**Page text**
===
The third-quarter earnings season is now nearly complete, and the results were generally positive. Technology earnings remained robust while the increase in earnings breadth across sectors and industries continued to play out. Margins are strong, giving Orton comfort that the labor market is unlikely to deteriorate materially in the near future, and economic data continues to surprise to the upside. Critically, he said, the S&P 500’s strength has been broad both during earnings season and in November, with the breadth in earnings growth translating into increased breadth in price. The market of stocks (i.e., the S&P 500® Equal Weight Index, up 6.24%) outperformed the broader stock market (the S&P 500, up 5.87%) in November, while small- and mid-caps were big winners with the Russell 2000® Index up more than 10%.
“I believe this sort of healthy rotation is critical to supporting bull markets, and it doesn’t look like it will stop in the near future,” Orton said. “As we head into next year, I expect to see a continued rotation into more cyclical parts of the market as well as down the market cap spectrum, supported by strong U.S. economic growth, deregulatory tailwinds, and continued earnings growth.”
Additionally, Orton noted that financial conditions are already loose and are set to loosen even more going forward.
===
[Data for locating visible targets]
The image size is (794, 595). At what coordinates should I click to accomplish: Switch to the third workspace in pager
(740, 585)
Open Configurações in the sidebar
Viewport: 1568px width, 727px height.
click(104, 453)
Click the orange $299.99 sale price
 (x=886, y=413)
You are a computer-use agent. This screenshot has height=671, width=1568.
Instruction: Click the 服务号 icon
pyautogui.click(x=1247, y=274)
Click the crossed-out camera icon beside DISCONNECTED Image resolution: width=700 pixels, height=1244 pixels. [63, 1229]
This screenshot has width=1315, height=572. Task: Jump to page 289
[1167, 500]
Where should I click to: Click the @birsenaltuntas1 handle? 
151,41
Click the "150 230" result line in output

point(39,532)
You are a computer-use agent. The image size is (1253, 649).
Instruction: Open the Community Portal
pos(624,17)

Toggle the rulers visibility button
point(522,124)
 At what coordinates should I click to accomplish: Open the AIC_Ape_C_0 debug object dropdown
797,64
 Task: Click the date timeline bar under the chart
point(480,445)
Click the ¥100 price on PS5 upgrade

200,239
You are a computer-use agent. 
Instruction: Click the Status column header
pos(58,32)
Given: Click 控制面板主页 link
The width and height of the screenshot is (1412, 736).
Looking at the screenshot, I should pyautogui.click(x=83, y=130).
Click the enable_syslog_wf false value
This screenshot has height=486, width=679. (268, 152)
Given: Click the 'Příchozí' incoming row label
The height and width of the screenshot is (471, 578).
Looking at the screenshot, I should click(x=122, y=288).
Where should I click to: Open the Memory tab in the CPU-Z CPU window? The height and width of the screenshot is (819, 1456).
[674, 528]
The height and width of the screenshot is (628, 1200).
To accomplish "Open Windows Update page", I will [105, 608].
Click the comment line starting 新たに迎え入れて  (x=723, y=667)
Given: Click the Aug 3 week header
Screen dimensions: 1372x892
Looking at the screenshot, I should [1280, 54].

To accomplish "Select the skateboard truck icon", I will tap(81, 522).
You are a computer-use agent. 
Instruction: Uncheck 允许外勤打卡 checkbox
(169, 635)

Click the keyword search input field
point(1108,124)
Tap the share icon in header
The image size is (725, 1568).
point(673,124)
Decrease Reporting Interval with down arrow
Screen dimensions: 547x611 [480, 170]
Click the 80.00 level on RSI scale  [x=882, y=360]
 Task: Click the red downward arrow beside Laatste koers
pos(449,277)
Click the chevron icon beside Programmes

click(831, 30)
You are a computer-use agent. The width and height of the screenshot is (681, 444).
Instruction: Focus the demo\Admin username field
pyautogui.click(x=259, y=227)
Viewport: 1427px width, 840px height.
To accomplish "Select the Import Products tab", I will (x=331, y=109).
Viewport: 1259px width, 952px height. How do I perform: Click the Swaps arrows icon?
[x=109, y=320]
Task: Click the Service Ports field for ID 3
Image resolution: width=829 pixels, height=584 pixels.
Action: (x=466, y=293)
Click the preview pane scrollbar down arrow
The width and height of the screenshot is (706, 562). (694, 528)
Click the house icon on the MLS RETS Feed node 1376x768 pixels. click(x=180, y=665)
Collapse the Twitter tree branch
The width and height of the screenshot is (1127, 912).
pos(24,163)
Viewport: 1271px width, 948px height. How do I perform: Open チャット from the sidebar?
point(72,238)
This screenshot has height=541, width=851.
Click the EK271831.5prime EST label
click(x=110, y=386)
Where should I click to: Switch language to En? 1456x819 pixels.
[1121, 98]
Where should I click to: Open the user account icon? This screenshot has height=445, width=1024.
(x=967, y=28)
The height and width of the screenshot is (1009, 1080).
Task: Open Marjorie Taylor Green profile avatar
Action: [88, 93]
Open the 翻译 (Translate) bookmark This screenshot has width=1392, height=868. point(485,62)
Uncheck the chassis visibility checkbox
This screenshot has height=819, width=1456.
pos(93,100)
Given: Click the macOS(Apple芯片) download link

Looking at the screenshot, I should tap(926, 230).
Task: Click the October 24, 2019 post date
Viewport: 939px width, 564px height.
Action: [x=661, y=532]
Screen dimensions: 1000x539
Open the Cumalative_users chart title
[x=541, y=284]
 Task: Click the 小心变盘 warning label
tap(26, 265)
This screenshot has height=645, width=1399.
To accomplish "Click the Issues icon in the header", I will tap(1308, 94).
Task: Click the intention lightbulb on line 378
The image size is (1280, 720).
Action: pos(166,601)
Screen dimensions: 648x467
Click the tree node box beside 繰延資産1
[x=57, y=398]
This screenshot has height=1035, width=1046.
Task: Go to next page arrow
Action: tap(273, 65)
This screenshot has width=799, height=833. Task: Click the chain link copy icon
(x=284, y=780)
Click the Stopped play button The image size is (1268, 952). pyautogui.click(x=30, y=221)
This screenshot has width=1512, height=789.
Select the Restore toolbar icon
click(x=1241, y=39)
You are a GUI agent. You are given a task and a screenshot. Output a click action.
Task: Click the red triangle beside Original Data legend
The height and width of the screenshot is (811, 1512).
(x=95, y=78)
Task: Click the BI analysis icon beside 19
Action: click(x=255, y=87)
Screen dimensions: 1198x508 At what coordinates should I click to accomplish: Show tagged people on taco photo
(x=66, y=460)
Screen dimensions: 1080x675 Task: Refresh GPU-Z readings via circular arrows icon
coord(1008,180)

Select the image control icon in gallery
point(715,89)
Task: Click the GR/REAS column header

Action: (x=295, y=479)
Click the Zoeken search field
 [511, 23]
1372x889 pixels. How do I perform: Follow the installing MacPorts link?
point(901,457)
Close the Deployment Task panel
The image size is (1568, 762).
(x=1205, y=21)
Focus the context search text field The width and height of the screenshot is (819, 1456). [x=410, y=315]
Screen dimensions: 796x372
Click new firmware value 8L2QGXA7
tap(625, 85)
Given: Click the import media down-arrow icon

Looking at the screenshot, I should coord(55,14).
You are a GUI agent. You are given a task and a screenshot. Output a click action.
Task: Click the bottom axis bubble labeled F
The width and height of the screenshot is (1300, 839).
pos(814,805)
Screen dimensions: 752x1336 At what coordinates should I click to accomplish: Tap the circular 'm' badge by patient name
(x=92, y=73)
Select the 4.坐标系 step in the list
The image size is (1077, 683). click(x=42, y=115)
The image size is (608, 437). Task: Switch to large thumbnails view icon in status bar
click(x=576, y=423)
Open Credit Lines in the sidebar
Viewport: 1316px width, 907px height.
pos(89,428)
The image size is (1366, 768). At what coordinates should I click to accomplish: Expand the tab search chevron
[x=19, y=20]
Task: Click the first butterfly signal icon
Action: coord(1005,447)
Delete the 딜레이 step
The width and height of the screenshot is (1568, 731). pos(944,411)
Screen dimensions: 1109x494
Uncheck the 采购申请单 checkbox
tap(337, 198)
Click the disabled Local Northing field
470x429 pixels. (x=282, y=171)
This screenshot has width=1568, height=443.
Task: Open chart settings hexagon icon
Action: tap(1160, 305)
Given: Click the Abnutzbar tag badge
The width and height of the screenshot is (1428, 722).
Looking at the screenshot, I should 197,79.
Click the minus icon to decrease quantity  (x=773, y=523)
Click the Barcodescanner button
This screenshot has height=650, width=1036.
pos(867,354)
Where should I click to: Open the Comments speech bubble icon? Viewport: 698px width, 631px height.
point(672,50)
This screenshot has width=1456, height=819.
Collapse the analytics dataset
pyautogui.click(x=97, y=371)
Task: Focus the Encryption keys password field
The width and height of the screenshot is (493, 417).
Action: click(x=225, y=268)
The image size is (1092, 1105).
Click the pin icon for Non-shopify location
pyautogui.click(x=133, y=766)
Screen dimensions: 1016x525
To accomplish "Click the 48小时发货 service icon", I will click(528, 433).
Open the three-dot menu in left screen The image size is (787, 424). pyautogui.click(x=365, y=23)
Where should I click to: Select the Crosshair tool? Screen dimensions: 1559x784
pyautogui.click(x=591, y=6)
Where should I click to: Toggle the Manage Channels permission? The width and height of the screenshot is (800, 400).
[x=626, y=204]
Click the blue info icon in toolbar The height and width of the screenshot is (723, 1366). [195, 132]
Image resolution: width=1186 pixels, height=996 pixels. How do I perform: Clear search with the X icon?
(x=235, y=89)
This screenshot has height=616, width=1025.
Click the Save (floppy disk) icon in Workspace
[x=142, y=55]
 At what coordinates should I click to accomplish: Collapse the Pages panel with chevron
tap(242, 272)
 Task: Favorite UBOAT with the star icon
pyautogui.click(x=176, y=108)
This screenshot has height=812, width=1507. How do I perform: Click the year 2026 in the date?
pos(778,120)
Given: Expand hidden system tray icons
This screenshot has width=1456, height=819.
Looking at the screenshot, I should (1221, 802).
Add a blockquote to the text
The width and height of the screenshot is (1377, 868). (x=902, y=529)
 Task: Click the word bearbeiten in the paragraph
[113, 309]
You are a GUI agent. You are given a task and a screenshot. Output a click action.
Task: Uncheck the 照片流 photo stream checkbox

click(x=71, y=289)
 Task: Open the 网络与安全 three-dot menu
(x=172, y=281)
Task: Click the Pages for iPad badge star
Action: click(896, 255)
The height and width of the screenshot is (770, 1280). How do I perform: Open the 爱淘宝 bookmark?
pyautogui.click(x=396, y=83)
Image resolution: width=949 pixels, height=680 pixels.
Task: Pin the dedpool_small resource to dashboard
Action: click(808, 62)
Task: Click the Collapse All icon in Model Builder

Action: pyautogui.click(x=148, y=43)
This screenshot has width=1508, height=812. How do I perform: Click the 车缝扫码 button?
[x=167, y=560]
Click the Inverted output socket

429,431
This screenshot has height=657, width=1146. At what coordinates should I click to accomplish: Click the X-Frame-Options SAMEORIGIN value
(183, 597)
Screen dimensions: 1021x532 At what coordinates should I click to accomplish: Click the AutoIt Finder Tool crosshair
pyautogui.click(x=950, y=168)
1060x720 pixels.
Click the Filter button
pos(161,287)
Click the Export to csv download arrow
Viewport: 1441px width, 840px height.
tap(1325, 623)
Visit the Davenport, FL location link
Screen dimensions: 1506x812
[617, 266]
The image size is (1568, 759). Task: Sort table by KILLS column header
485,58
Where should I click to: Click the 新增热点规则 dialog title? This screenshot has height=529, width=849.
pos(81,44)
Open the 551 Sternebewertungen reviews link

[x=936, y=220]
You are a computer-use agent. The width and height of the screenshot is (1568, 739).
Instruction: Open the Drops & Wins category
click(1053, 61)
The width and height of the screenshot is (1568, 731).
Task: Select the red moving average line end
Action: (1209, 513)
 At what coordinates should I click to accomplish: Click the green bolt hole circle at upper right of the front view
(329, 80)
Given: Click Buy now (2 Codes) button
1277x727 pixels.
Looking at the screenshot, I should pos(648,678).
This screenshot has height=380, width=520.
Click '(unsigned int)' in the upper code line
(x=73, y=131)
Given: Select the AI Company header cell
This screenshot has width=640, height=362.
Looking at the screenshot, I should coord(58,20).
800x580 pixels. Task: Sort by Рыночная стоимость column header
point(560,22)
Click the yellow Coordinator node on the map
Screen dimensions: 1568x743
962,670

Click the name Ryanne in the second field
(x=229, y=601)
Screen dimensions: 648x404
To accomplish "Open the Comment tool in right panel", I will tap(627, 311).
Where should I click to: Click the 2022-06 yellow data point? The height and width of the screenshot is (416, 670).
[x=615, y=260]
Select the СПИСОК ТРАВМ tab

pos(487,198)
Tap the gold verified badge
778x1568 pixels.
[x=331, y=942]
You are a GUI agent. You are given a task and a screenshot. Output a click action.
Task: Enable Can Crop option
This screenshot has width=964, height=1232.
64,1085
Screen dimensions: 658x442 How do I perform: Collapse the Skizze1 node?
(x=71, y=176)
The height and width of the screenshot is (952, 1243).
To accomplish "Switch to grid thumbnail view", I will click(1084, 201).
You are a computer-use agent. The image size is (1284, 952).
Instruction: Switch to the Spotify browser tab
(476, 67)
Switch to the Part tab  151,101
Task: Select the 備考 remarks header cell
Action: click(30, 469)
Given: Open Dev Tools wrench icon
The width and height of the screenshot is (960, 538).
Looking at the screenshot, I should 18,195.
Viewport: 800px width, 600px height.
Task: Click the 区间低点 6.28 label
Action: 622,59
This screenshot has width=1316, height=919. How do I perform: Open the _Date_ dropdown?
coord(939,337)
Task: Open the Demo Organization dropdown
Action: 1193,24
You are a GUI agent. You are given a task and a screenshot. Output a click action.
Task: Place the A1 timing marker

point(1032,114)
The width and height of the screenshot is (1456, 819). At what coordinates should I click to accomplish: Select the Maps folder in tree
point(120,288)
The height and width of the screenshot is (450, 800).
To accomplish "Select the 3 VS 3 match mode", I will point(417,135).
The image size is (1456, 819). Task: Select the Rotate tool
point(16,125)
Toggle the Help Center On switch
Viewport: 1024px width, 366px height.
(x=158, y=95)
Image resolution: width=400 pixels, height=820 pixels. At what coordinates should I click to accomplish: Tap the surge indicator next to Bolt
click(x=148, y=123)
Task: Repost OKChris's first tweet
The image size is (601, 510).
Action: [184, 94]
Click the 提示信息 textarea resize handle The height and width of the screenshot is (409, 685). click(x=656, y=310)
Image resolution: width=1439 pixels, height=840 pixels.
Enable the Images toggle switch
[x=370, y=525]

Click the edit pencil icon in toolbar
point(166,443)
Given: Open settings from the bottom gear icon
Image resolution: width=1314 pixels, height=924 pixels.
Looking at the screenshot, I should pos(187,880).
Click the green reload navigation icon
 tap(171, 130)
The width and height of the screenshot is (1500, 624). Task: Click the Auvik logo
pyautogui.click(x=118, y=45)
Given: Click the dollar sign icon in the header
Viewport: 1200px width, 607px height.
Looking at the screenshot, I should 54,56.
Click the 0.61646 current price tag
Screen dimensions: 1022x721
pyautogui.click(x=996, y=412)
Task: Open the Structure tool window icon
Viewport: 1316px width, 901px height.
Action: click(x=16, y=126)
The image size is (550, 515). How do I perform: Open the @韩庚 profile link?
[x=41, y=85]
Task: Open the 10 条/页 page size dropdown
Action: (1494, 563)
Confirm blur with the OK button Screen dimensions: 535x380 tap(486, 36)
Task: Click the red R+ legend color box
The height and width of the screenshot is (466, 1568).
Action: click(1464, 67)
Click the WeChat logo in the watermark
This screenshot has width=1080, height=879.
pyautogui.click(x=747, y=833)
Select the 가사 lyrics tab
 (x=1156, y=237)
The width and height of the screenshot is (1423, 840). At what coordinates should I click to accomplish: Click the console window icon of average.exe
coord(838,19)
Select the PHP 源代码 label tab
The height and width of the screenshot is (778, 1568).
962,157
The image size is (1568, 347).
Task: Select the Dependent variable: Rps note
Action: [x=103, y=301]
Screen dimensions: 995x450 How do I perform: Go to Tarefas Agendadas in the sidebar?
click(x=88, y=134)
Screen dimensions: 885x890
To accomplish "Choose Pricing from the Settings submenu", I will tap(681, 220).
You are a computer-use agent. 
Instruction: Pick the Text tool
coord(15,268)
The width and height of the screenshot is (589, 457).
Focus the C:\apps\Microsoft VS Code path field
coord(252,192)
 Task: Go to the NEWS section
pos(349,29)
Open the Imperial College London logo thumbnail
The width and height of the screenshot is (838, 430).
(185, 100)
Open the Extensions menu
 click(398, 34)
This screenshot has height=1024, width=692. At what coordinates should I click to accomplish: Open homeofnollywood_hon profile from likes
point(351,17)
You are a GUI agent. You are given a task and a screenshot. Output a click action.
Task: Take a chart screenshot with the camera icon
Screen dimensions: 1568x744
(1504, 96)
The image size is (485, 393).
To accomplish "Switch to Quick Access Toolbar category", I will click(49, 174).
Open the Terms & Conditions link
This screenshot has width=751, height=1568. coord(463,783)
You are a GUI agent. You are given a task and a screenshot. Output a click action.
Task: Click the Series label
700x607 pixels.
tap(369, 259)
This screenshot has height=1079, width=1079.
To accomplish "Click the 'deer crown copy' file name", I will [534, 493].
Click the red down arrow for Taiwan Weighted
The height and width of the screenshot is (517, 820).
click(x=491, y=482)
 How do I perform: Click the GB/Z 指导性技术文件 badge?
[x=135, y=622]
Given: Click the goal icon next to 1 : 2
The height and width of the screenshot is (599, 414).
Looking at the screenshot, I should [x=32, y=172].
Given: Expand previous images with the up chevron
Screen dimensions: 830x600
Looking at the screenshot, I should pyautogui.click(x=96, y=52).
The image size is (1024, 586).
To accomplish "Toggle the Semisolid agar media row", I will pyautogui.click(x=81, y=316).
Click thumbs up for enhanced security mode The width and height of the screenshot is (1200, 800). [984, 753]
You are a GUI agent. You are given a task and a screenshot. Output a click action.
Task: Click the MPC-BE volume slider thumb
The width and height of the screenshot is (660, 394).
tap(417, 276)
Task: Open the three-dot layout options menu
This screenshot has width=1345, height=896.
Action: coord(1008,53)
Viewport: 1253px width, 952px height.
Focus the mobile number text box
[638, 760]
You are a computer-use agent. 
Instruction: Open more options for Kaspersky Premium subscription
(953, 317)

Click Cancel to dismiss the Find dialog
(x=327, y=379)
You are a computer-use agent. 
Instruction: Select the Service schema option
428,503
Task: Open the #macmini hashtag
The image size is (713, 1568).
===
**Problems and tasks**
1. From the market commentary above, list every stock market index it names.
2. Answer these from the market commentary above:
(a) How much did the S&P 500 rise in November?
(b) Into which parts of the market does Orton expect the rotation to continue next year?
(c) What does Orton say about financial conditions?
3. Carry on the market commentary on third-quarter earnings from where it ends.

**Results of the exercise**
1.
S&P 500® Equal Weight Index
S&P 500
Russell 2000® Index

2.
(a) 5.87%.
(b) Into more cyclical parts of the market and down the market cap spectrum.
(c) They are already loose and are set to loosen even more going forward.

3.
“That is not an environment where I believe that investors should think about reducing risk,” he said. “Rather, I favor considering whether to use downside opportunistically and to think about leaning into the notion that a balanced portfolio between growth, cyclicality, and income could actually work in the brave new world of 2025.”
That said, Orton noted that this is a high volatility bull market. The recent escalation between Ukraine and Russia highlights this and is a reminder of the lurking geopolitical risks on the board, including Gaza, Iran, and Taiwan.
“There will be increasing headline risk going forward, leading to more volatility,” he said. “But I believe these events are unlikely to impact corporate fundamentals and instead could provide investors with opportunities to consider using downside opportunistically.”
Two pushbacks that Orton receives regarding his “fairly bullish outlook” are focused on valuations and inflation.
“I don’t think it’s possible to go a day — or maybe even just a few hours — without hearing that U.S. equities are expensive,” he said. “The U.S. market looks pretty rich relative to both other geographic segments and to its own history, but I have long argued that much more nuance is required.”
Economic and earnings growth for the U.S. has “trounced” most developed and emerging markets, he said, and he believes that looks set to continue next year. Still, he said there are exceptions, which is why selectivity overseas is so important.
The average stock also looks quite different from the cap-weighted market from a valuation perspective, Orton said. Don’t forget that valuations in the S&P 500 have tracked the sharp rise in the “growthiness” of the U.S. economy as a whole over the past 30 years. In 2024, a good balance between earnings growth and multiple expansion has driven the market higher, and Orton said he expects to see earnings drive even more of the market’s gains in 2025.
Resilient and rising corporate profit margins are not indicative of a looming recession
S&P 500 trailing 12-month net margins vs. U.S. unemployment rate
Source: Bloomberg, as of 9/30/24.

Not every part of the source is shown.